• **Exercise aim**: After reading the data, copy it out in full and exactly.

*** Opening of Extracted data ***

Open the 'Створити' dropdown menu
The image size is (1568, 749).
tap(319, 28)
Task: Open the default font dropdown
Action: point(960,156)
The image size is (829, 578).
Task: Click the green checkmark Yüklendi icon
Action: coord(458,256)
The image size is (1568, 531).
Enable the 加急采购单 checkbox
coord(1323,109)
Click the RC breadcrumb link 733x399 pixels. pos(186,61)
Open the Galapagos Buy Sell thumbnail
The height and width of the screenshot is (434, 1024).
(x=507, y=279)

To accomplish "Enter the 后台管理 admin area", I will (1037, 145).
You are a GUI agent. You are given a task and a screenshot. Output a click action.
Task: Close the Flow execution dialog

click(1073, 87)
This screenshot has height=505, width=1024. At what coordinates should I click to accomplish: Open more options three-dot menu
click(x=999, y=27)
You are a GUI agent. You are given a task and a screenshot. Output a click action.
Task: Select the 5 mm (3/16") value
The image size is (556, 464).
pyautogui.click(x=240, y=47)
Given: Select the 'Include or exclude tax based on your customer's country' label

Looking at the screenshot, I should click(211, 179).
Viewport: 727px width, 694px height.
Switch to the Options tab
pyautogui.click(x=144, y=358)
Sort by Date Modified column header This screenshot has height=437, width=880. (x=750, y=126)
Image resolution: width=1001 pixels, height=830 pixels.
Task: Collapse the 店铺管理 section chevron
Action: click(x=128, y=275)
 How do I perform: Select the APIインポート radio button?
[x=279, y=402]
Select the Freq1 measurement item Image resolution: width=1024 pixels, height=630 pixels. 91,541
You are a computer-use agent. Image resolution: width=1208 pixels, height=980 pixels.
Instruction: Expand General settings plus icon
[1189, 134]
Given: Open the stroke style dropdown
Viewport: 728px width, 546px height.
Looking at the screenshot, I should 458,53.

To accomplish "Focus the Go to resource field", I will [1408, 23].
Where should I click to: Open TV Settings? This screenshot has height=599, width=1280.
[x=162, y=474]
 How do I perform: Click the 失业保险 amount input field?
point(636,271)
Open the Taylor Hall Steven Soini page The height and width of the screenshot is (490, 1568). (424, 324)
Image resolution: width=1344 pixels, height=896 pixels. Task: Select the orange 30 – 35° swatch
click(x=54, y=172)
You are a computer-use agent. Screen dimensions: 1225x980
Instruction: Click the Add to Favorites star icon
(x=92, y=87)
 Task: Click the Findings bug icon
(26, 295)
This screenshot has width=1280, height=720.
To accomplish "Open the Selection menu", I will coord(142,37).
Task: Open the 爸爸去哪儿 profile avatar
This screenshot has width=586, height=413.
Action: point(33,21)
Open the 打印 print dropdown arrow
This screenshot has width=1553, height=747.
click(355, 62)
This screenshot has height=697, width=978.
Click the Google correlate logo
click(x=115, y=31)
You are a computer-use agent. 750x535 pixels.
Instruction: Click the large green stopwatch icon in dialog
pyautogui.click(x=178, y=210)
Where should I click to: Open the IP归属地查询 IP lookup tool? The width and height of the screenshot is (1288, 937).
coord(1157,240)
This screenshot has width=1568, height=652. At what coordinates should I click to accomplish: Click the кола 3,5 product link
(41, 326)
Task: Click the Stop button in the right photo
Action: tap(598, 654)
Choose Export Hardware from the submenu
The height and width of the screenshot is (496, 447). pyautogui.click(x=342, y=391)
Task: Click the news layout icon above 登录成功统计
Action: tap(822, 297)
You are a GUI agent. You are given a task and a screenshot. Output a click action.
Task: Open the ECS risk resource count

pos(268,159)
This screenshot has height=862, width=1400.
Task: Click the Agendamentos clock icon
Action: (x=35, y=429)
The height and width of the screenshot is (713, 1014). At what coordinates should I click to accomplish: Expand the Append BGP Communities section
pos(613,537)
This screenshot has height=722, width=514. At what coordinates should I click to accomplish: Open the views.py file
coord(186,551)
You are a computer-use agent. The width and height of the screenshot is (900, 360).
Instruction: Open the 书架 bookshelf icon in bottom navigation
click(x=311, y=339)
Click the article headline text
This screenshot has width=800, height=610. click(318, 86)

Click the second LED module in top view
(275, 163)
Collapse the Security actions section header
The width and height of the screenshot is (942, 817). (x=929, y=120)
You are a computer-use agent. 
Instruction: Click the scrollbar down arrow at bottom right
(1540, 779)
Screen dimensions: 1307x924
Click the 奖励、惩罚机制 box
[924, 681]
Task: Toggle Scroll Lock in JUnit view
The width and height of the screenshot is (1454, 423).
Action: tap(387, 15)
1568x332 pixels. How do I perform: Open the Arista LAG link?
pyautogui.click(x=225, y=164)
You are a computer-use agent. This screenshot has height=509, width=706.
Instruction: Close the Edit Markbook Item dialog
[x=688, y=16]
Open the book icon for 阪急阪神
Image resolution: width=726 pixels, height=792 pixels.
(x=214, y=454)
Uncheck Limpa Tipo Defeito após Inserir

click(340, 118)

*** Close of Extracted data ***

• **Answer below**:
Open the 'Створити' dropdown menu
The image size is (1568, 749).
tap(319, 28)
Task: Open the default font dropdown
Action: point(960,156)
The image size is (829, 578).
Task: Click the green checkmark Yüklendi icon
Action: coord(458,256)
The image size is (1568, 531).
Enable the 加急采购单 checkbox
coord(1323,109)
Click the RC breadcrumb link 733x399 pixels. pos(186,61)
Open the Galapagos Buy Sell thumbnail
The height and width of the screenshot is (434, 1024).
(x=507, y=279)

To accomplish "Enter the 后台管理 admin area", I will (1037, 145).
You are a GUI agent. You are given a task and a screenshot. Output a click action.
Task: Close the Flow execution dialog

click(1073, 87)
This screenshot has height=505, width=1024. At what coordinates should I click to accomplish: Open more options three-dot menu
click(x=999, y=27)
You are a GUI agent. You are given a task and a screenshot. Output a click action.
Task: Select the 5 mm (3/16") value
The image size is (556, 464).
pyautogui.click(x=240, y=47)
Given: Select the 'Include or exclude tax based on your customer's country' label

Looking at the screenshot, I should click(211, 179).
Viewport: 727px width, 694px height.
Switch to the Options tab
pyautogui.click(x=144, y=358)
Sort by Date Modified column header This screenshot has height=437, width=880. (x=750, y=126)
Image resolution: width=1001 pixels, height=830 pixels.
Task: Collapse the 店铺管理 section chevron
Action: click(x=128, y=275)
 How do I perform: Select the APIインポート radio button?
[x=279, y=402]
Select the Freq1 measurement item Image resolution: width=1024 pixels, height=630 pixels. 91,541
You are a computer-use agent. Image resolution: width=1208 pixels, height=980 pixels.
Instruction: Expand General settings plus icon
[1189, 134]
Given: Open the stroke style dropdown
Viewport: 728px width, 546px height.
Looking at the screenshot, I should 458,53.

To accomplish "Focus the Go to resource field", I will [1408, 23].
Where should I click to: Open TV Settings? This screenshot has height=599, width=1280.
[x=162, y=474]
 How do I perform: Click the 失业保险 amount input field?
point(636,271)
Open the Taylor Hall Steven Soini page The height and width of the screenshot is (490, 1568). (424, 324)
Image resolution: width=1344 pixels, height=896 pixels. Task: Select the orange 30 – 35° swatch
click(x=54, y=172)
You are a computer-use agent. Screen dimensions: 1225x980
Instruction: Click the Add to Favorites star icon
(x=92, y=87)
 Task: Click the Findings bug icon
(26, 295)
This screenshot has width=1280, height=720.
To accomplish "Open the Selection menu", I will coord(142,37).
Task: Open the 爸爸去哪儿 profile avatar
This screenshot has width=586, height=413.
Action: point(33,21)
Open the 打印 print dropdown arrow
This screenshot has width=1553, height=747.
click(355, 62)
This screenshot has height=697, width=978.
Click the Google correlate logo
click(x=115, y=31)
You are a computer-use agent. 750x535 pixels.
Instruction: Click the large green stopwatch icon in dialog
pyautogui.click(x=178, y=210)
Where should I click to: Open the IP归属地查询 IP lookup tool? The width and height of the screenshot is (1288, 937).
coord(1157,240)
This screenshot has width=1568, height=652. At what coordinates should I click to accomplish: Click the кола 3,5 product link
(41, 326)
Task: Click the Stop button in the right photo
Action: tap(598, 654)
Choose Export Hardware from the submenu
The height and width of the screenshot is (496, 447). pyautogui.click(x=342, y=391)
Task: Click the news layout icon above 登录成功统计
Action: tap(822, 297)
You are a GUI agent. You are given a task and a screenshot. Output a click action.
Task: Open the ECS risk resource count

pos(268,159)
This screenshot has height=862, width=1400.
Task: Click the Agendamentos clock icon
Action: (x=35, y=429)
The height and width of the screenshot is (713, 1014). At what coordinates should I click to accomplish: Expand the Append BGP Communities section
pos(613,537)
This screenshot has height=722, width=514. At what coordinates should I click to accomplish: Open the views.py file
coord(186,551)
You are a computer-use agent. The width and height of the screenshot is (900, 360).
Instruction: Open the 书架 bookshelf icon in bottom navigation
click(x=311, y=339)
Click the article headline text
This screenshot has width=800, height=610. click(318, 86)

Click the second LED module in top view
(275, 163)
Collapse the Security actions section header
The width and height of the screenshot is (942, 817). (x=929, y=120)
You are a computer-use agent. 
Instruction: Click the scrollbar down arrow at bottom right
(1540, 779)
Screen dimensions: 1307x924
Click the 奖励、惩罚机制 box
[924, 681]
Task: Toggle Scroll Lock in JUnit view
The width and height of the screenshot is (1454, 423).
Action: tap(387, 15)
1568x332 pixels. How do I perform: Open the Arista LAG link?
pyautogui.click(x=225, y=164)
You are a computer-use agent. This screenshot has height=509, width=706.
Instruction: Close the Edit Markbook Item dialog
[x=688, y=16]
Open the book icon for 阪急阪神
Image resolution: width=726 pixels, height=792 pixels.
(x=214, y=454)
Uncheck Limpa Tipo Defeito após Inserir

click(340, 118)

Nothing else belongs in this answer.